- Location of Herat Province in Afghanistan
- Location: Herat, Afghanistan
- Date: 13 September 2013 5.30 am
- Target: U.S. consulate
- Attack type: Truck bombing, mass shooting
- Weapons: Truck bomb, assault rifles, RPGs
- Deaths: 8 attackers, 8 guards, and 1 Afghan policeman
- Injured: 20
- Perpetrators: Taliban

= 2013 Herat US consulate attack =

Taliban attack in Afghanistan

The U.S. consulate in Herat, Afghanistan was attacked on September 13, 2013, by a group of Taliban militants. Reports indicated that the assault began at 5:30 am on the front gate of the consulate. A large truck drove up to the consulate's primary vehicle entry point and detonated a massive improvised explosive charge, causing extensive damage. A minivan carrying an assault team armed with assault rifles and rocket-propelled grenades arrived and opened fire, moving into the consulate compound. Then, the driver of the minivan ignited a bomb inside the minivan, which exploded a short time afterwards.
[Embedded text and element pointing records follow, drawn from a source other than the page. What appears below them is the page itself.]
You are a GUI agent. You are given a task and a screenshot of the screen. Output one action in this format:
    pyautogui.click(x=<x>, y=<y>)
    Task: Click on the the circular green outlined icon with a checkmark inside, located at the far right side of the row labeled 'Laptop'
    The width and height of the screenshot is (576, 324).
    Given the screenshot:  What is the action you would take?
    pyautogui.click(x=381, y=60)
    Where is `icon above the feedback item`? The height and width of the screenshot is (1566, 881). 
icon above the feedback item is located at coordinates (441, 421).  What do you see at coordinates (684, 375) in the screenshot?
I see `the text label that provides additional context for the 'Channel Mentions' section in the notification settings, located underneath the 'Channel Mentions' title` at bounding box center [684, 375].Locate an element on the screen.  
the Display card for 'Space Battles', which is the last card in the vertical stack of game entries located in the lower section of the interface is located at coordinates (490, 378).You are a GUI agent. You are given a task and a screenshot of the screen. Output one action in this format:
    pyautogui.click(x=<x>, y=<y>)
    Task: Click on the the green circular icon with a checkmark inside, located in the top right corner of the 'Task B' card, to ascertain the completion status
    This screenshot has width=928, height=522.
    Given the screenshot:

Eight Afghan members of the consulate's guard force and one Afghan police officer were killed. An unknown number of bystanders were wounded. A gun battle ensued, and all seven attackers were killed. No Americans were killed or seriously injured. The U.S. Department of State awarded Heroism Awards to several of the consulate's defenders.

The Taliban took credit for the attack in an emailed statement.

In a press release, the United Nations condemned the attack "in the strongest terms."